As Brown formally announced his intention to
stand down as an MP
after a 32-year Commons career, some speculated that the timing was a classic
Brownian ploy to sabotage preparations for George Osborne’s upcoming autumn
statement, a last bit of partisan news management by a master of the art.
Others said it was typically Brown in another sense: the re-announcing of news
he’d already pre-announced last week.
And yet the word, when it came,
was rather different from what Gordon-watchers have grown used to.
It was more
personal, for one thing. He delivered it in the Old Kirk in Kirkcaldy, in the
shadow of the church where his father, one of the defining influences on his
life, used to preach.
At his side were wife Sarah and their two sons, the boys
so rarely glimpsed that when they appeared with him on the day he left Downing Street in
May 2010, the sight was a jolt to those who’d never before conceived of Brown
as a father.
The truth is that the British
public rarely got to see the man in full.
But what they saw loomed large
enough. Brown was indisputably a big beast, a towering figure in Labour
and British politics for almost two decades.
His former spin doctor, Damian McBride, may well be right to observe
that “as a feat of sheer endurance, no modern politician will ever again match
Gordon Brown’s 18 years at the top of his party”.

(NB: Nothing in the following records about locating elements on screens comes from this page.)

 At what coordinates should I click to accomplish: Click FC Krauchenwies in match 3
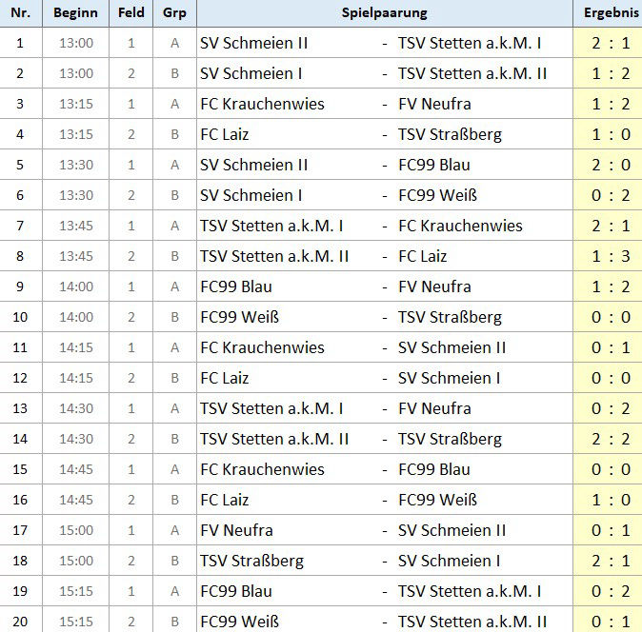(262, 104)
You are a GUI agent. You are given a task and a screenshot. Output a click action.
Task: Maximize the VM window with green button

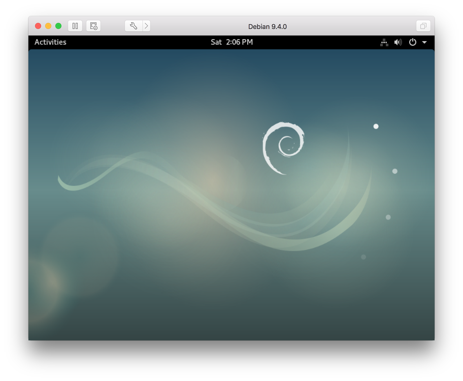[58, 26]
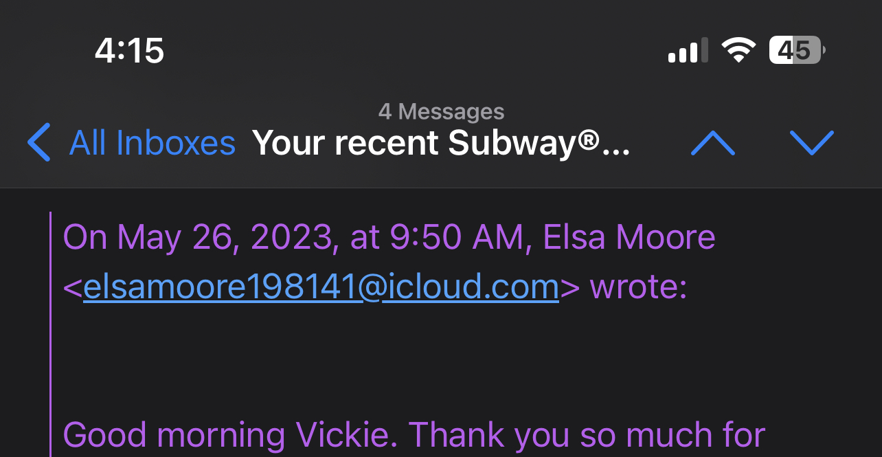This screenshot has height=457, width=882.
Task: Open the elsamoore198141@icloud.com email link
Action: [321, 287]
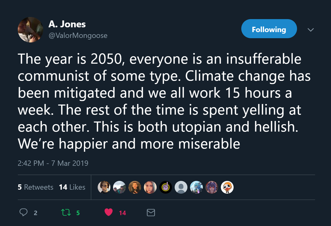Click the 2:42 PM - 7 Mar 2019 timestamp
This screenshot has width=331, height=226.
point(53,163)
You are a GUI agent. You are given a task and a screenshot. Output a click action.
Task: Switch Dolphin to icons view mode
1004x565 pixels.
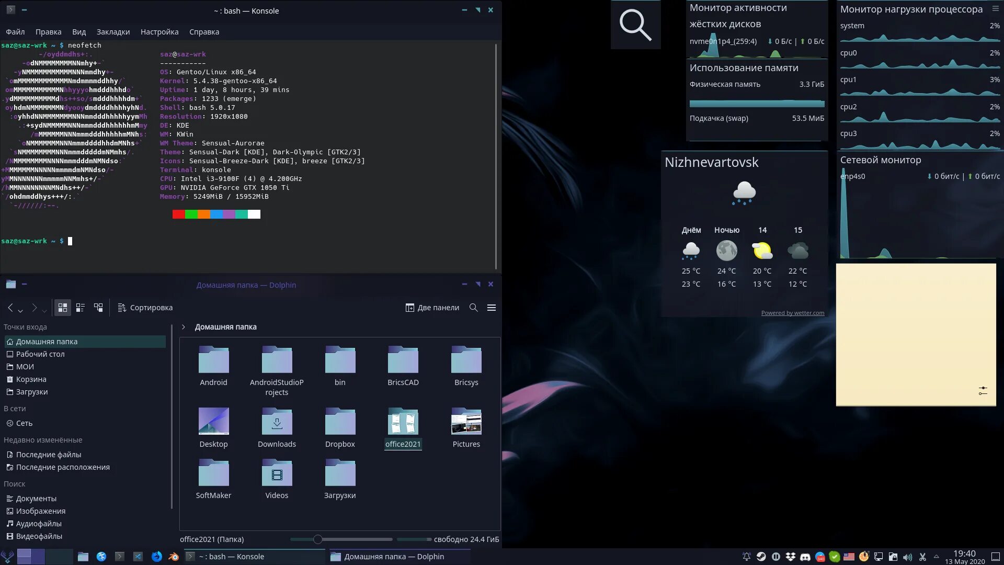[62, 308]
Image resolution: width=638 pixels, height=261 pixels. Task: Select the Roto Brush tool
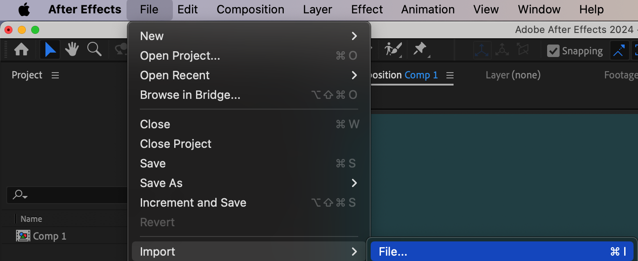click(393, 50)
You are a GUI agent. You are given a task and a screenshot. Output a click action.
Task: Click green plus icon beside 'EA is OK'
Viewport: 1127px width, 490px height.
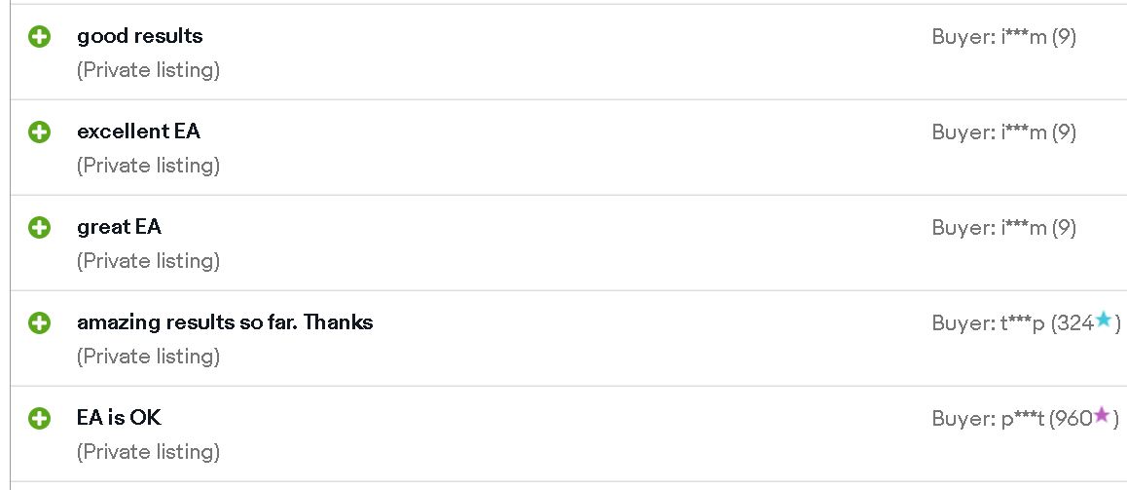click(x=40, y=419)
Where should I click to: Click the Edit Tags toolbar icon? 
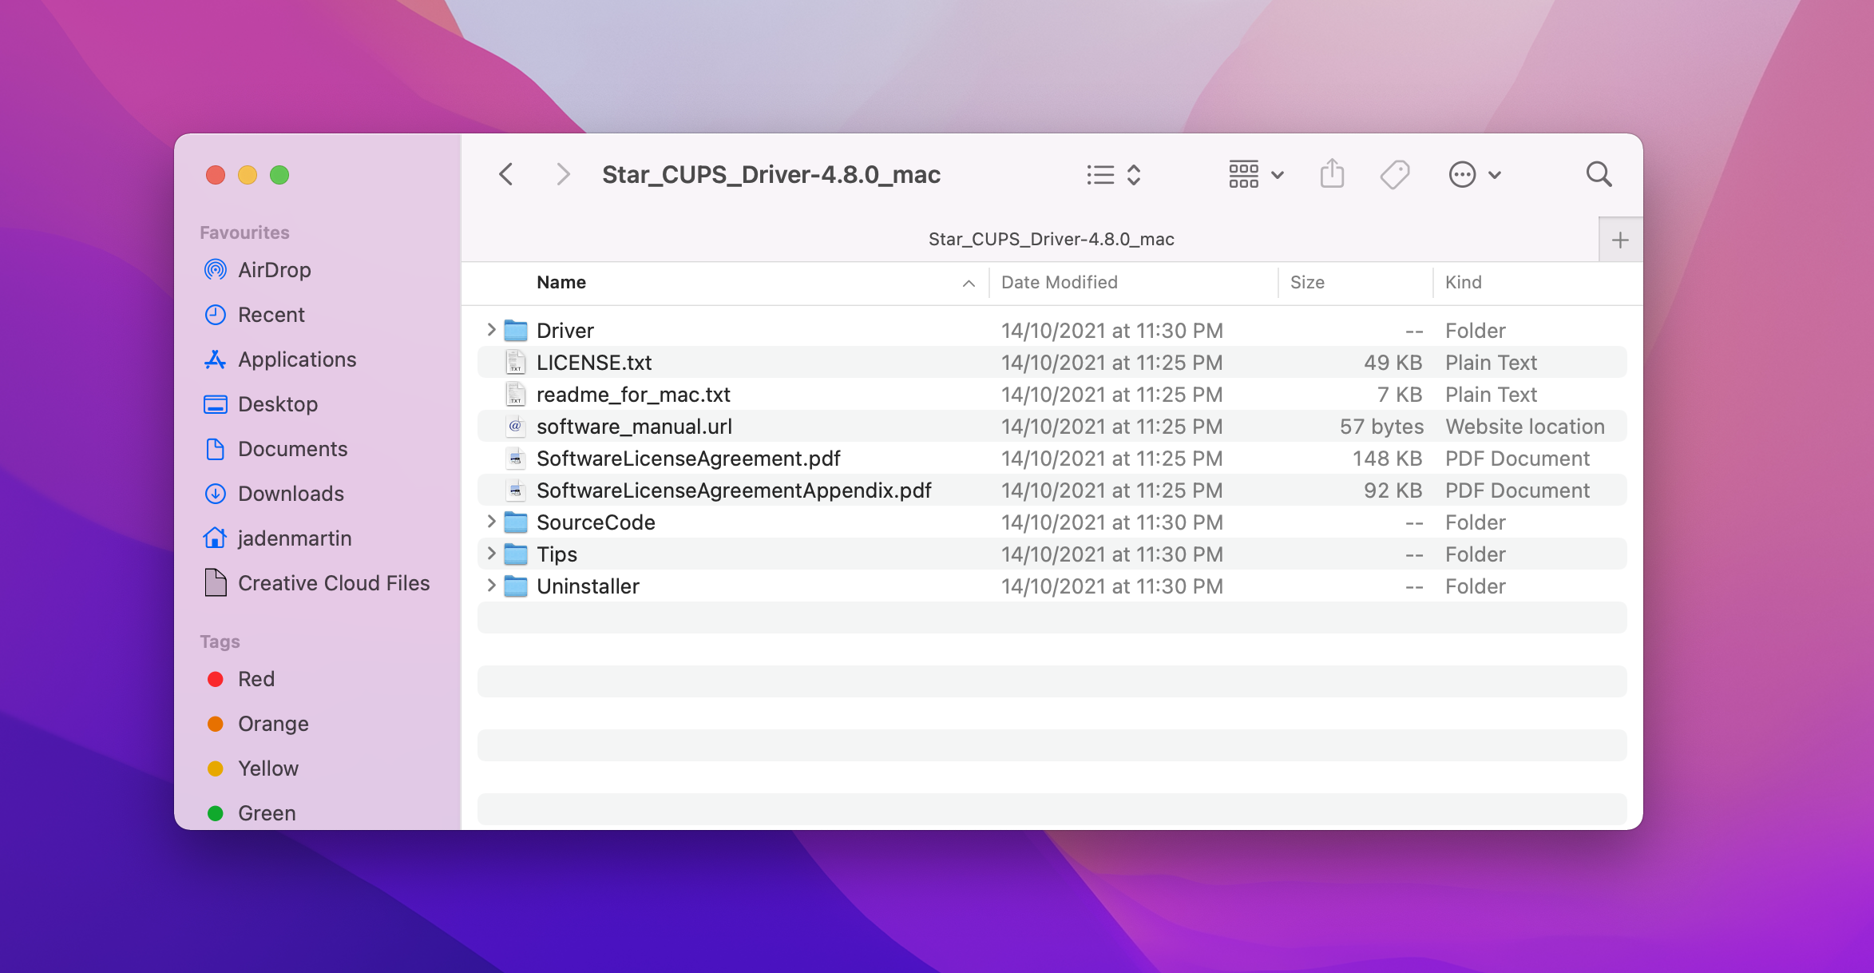(1395, 174)
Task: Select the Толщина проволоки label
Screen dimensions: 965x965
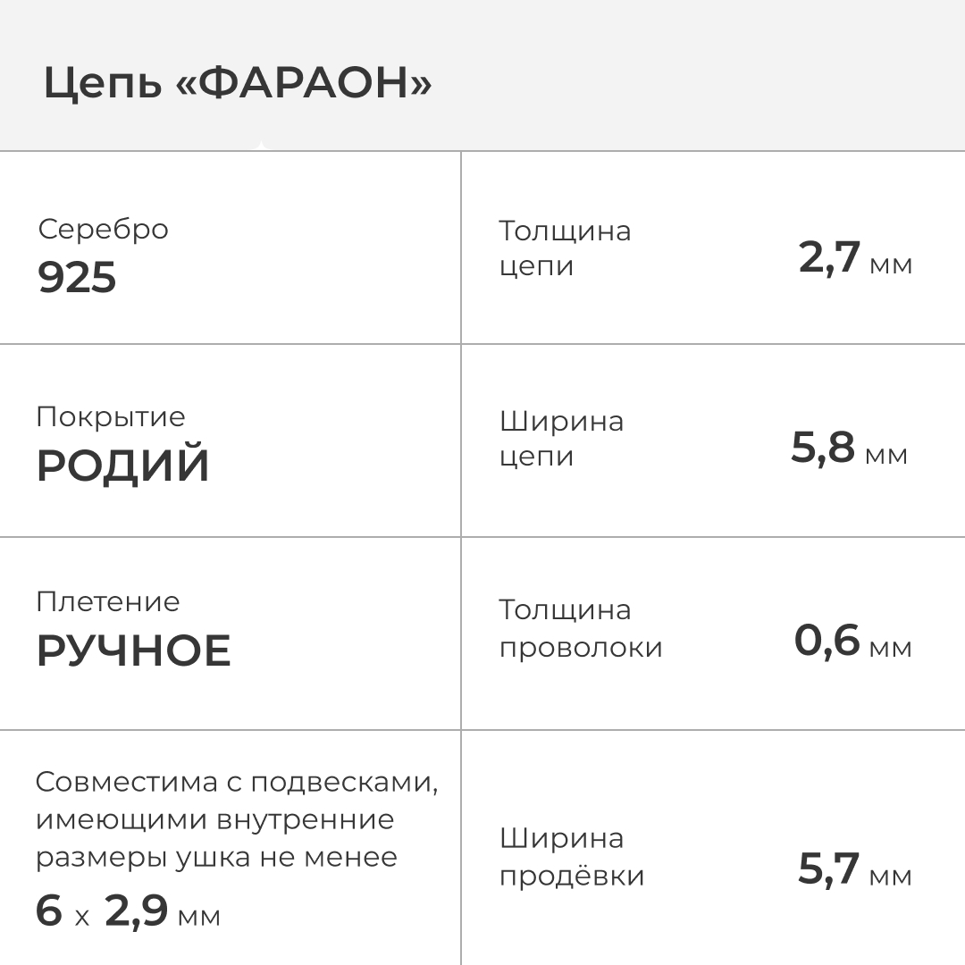Action: pos(581,629)
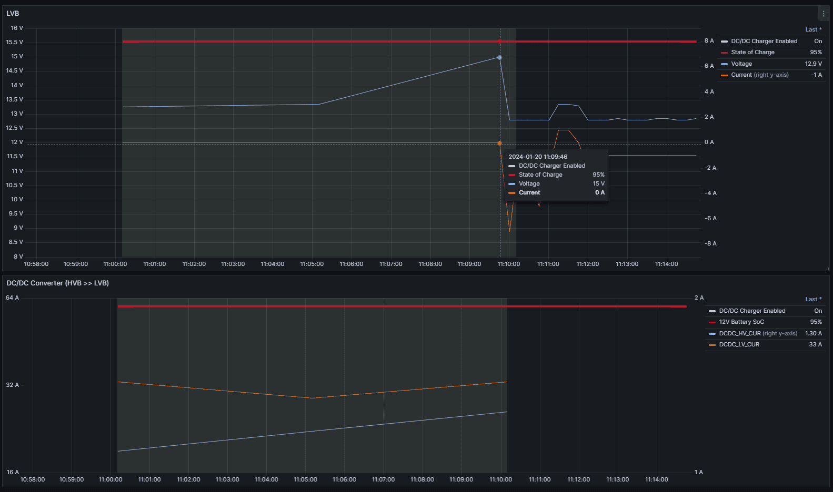Click the DCDC_LV_CUR orange legend marker
833x492 pixels.
click(712, 345)
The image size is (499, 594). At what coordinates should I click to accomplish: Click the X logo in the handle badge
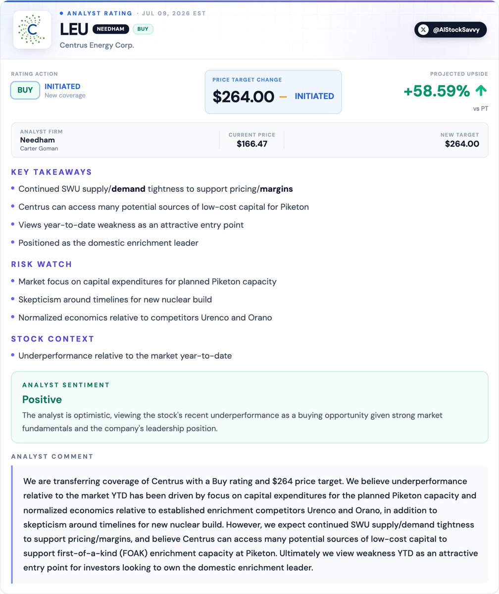click(423, 30)
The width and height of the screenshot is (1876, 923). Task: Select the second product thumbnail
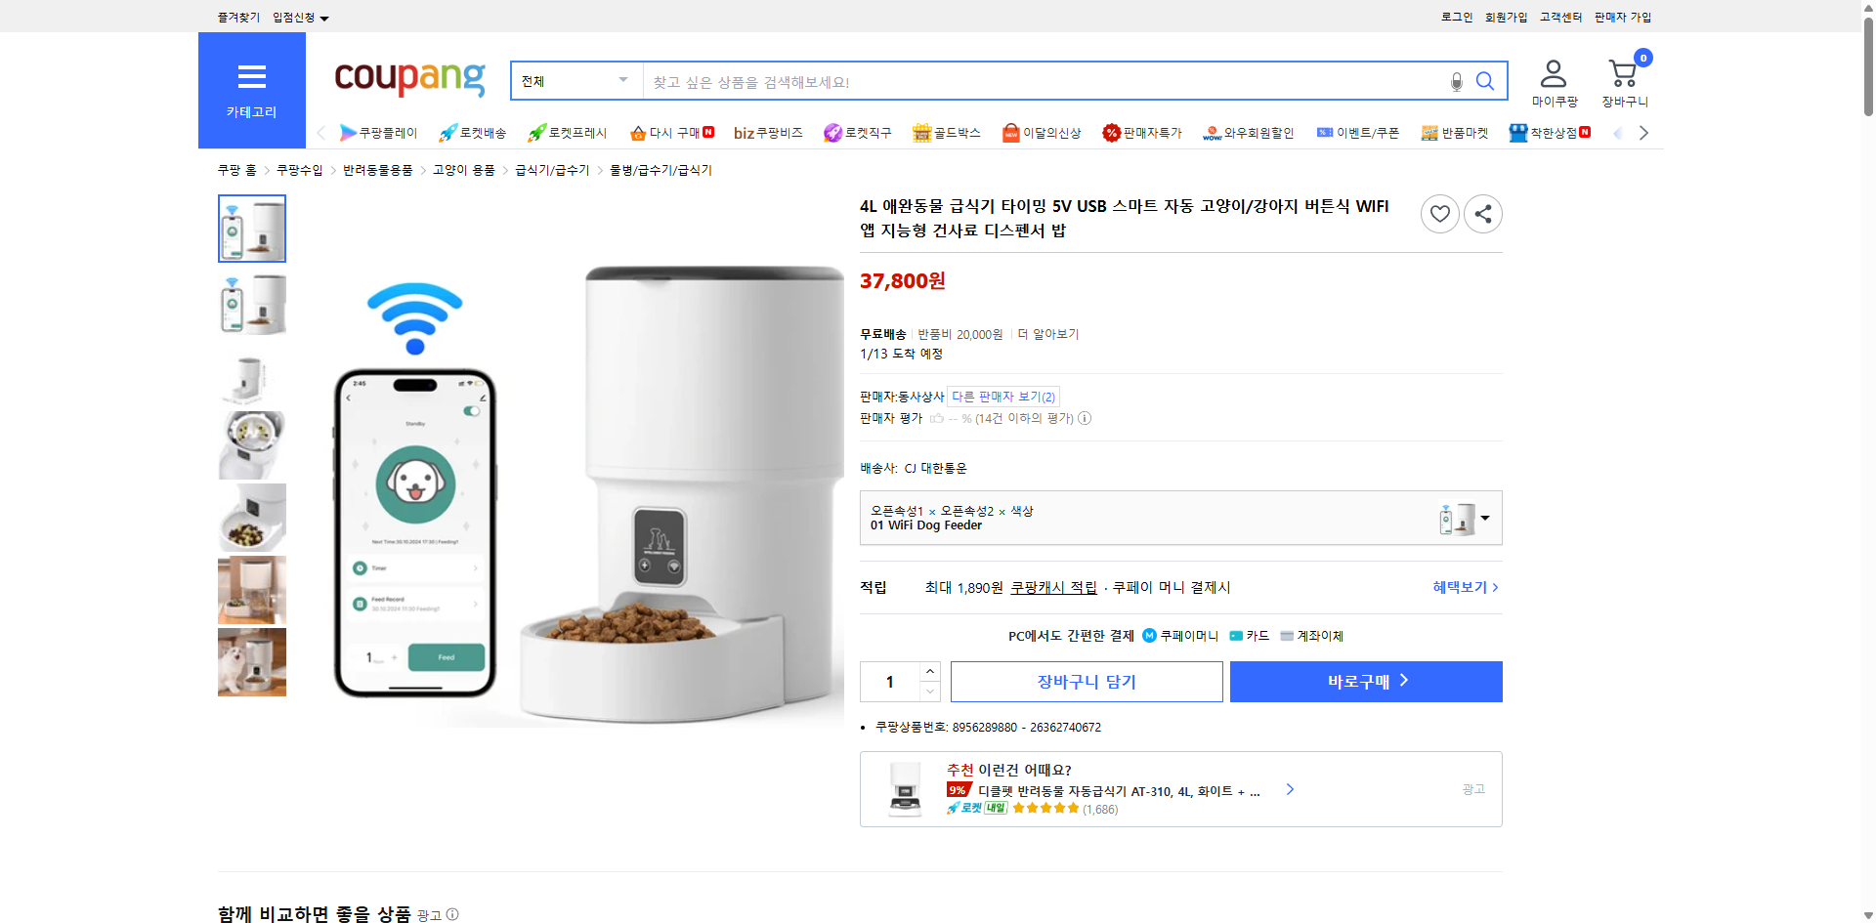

Named as John Smith’s shadow chancellor
in 1992, he remained at the helm – either sharing the wheel with Tony Blair or
steering on his own – until 2010.
Even this year, in what was meant
to be the twilight of his career, he has been a dominant figure.
When he took to the stump in the closing months of the Scottish
referendum campaign, Ed Miliband may have been around but there was no
doubt who looked like the leader of the Labour tribe.
But it’s more than longevity that’s made Brown so
compelling.
Bill Clinton was once described as the most psychologically complex
inhabitant of the Oval Office since Richard Nixon. In Downing Street that
honour surely fell to Brown, the most complicated prime minister since Winston
Churchill.
The darkness was well documented, the anger that had him
hurling phones and staplers, stabbing car seats and firing off emails in the
dead of night.
There was a strain of Nixonite suspicion of rivals and enemies;
he could be rudely dismissive of colleagues; he was famously destructive in his
dealings with Blair, his one-time co-conspirator.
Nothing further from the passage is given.